* Work item
Would you set down the complete data below, exactly as shown?

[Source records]
================
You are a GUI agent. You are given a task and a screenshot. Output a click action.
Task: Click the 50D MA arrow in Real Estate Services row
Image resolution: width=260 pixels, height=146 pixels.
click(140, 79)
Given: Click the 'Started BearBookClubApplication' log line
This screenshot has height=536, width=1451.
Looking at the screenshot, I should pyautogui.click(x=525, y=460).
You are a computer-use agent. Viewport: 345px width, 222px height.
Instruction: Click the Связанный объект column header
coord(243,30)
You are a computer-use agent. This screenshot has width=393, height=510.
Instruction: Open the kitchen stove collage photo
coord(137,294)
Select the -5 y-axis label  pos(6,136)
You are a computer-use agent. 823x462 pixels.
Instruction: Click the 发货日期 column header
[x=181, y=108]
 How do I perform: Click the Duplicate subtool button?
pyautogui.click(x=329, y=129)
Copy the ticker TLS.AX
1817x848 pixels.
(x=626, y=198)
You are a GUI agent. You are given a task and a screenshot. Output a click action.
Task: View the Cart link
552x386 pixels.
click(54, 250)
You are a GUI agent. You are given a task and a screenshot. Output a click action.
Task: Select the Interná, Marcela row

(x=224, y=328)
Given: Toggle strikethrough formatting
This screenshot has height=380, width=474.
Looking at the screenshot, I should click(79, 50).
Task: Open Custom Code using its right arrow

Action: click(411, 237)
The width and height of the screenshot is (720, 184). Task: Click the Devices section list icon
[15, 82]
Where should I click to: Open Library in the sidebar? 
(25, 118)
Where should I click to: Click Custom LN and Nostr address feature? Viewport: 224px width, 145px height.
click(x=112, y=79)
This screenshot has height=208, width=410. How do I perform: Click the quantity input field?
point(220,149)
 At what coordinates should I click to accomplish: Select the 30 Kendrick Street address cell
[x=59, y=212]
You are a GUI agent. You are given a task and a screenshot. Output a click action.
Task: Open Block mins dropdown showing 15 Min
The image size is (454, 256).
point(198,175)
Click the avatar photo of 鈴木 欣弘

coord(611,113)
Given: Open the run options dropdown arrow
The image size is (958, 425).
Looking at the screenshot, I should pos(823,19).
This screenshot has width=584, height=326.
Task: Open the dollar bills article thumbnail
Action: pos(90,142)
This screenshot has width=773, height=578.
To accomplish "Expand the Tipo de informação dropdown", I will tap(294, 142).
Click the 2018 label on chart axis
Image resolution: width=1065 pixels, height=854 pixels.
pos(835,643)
================
* Response to the exercise
You are a GUI agent. You are given a task and a screenshot. Output a click action.
Task: Click the 50D MA arrow in Real Estate Services row
Image resolution: width=260 pixels, height=146 pixels.
click(140, 79)
Given: Click the 'Started BearBookClubApplication' log line
This screenshot has height=536, width=1451.
Looking at the screenshot, I should pyautogui.click(x=525, y=460).
You are a computer-use agent. Viewport: 345px width, 222px height.
Instruction: Click the Связанный объект column header
coord(243,30)
You are a computer-use agent. This screenshot has width=393, height=510.
Instruction: Open the kitchen stove collage photo
coord(137,294)
Select the -5 y-axis label  pos(6,136)
You are a computer-use agent. 823x462 pixels.
Instruction: Click the 发货日期 column header
[x=181, y=108]
 How do I perform: Click the Duplicate subtool button?
pyautogui.click(x=329, y=129)
Copy the ticker TLS.AX
1817x848 pixels.
(x=626, y=198)
You are a GUI agent. You are given a task and a screenshot. Output a click action.
Task: View the Cart link
552x386 pixels.
click(54, 250)
You are a GUI agent. You are given a task and a screenshot. Output a click action.
Task: Select the Interná, Marcela row

(x=224, y=328)
Given: Toggle strikethrough formatting
This screenshot has height=380, width=474.
Looking at the screenshot, I should click(79, 50).
Task: Open Custom Code using its right arrow

Action: click(411, 237)
The width and height of the screenshot is (720, 184). Task: Click the Devices section list icon
[15, 82]
Where should I click to: Open Library in the sidebar? 
(25, 118)
Where should I click to: Click Custom LN and Nostr address feature? Viewport: 224px width, 145px height.
click(x=112, y=79)
This screenshot has height=208, width=410. How do I perform: Click the quantity input field?
point(220,149)
 At what coordinates should I click to accomplish: Select the 30 Kendrick Street address cell
[x=59, y=212]
You are a GUI agent. You are given a task and a screenshot. Output a click action.
Task: Open Block mins dropdown showing 15 Min
The image size is (454, 256).
point(198,175)
Click the avatar photo of 鈴木 欣弘

coord(611,113)
Given: Open the run options dropdown arrow
The image size is (958, 425).
Looking at the screenshot, I should pos(823,19).
This screenshot has width=584, height=326.
Task: Open the dollar bills article thumbnail
Action: pos(90,142)
This screenshot has width=773, height=578.
To accomplish "Expand the Tipo de informação dropdown", I will tap(294, 142).
Click the 2018 label on chart axis
Image resolution: width=1065 pixels, height=854 pixels.
pos(835,643)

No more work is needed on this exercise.